## Work instruction
Would you repeat word for word the lines of the listing that follows, from the one with "560x534 pixels." up to and including the one with "Where should I", and leave out the images?

## Source records
# # # # # # #
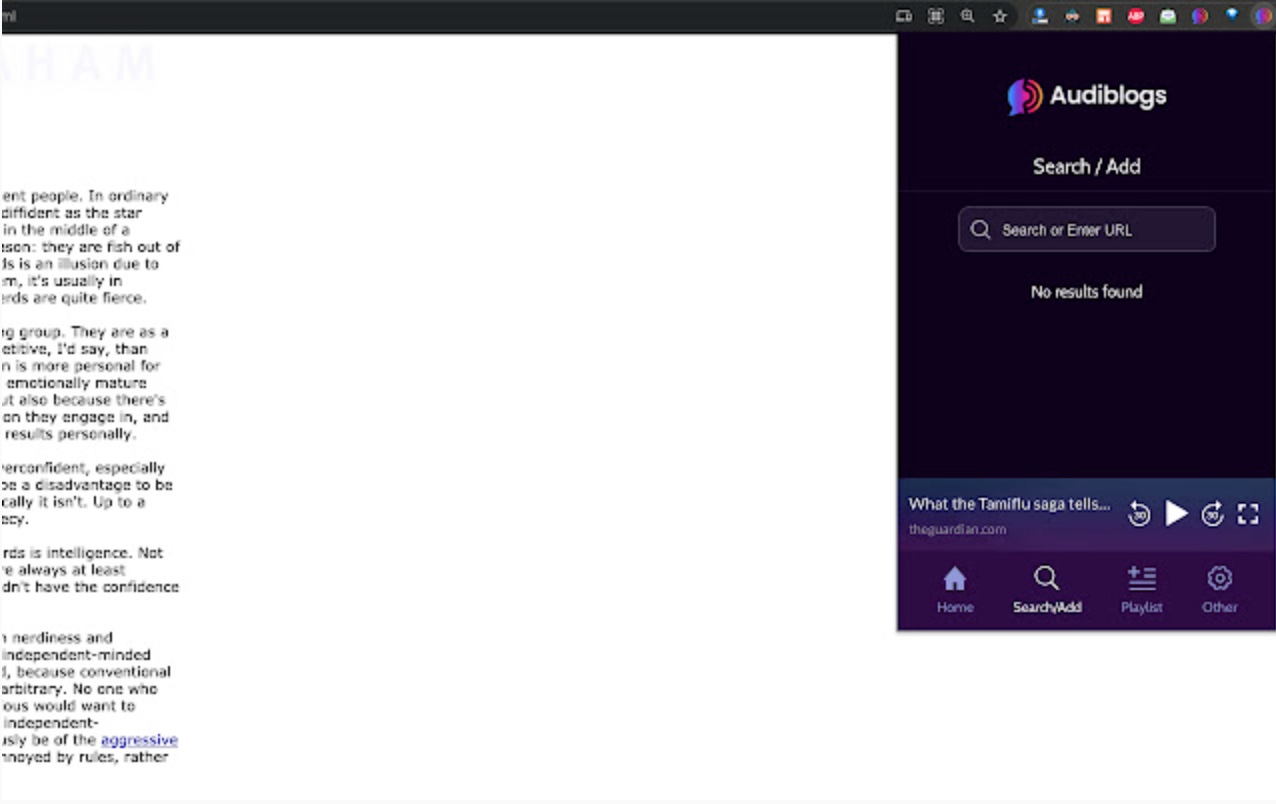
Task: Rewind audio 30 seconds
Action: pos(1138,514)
# # # # # # #
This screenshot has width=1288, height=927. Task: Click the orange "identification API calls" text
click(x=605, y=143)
# # # # # # #
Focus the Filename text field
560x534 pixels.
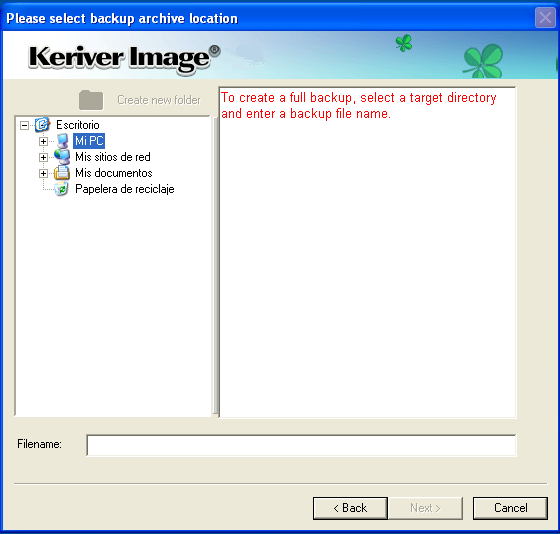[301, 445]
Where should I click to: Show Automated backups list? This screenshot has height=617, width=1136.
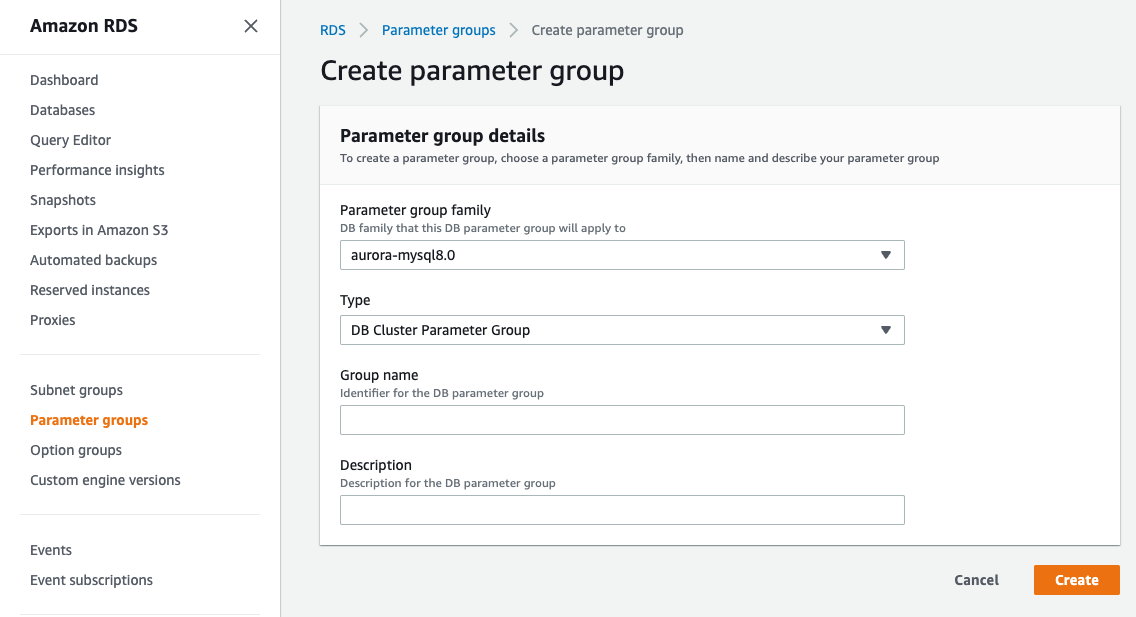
# # # # # # #
## Reply
560x534 pixels.
[301, 445]
Where should I click to: Show Automated backups list? This screenshot has height=617, width=1136.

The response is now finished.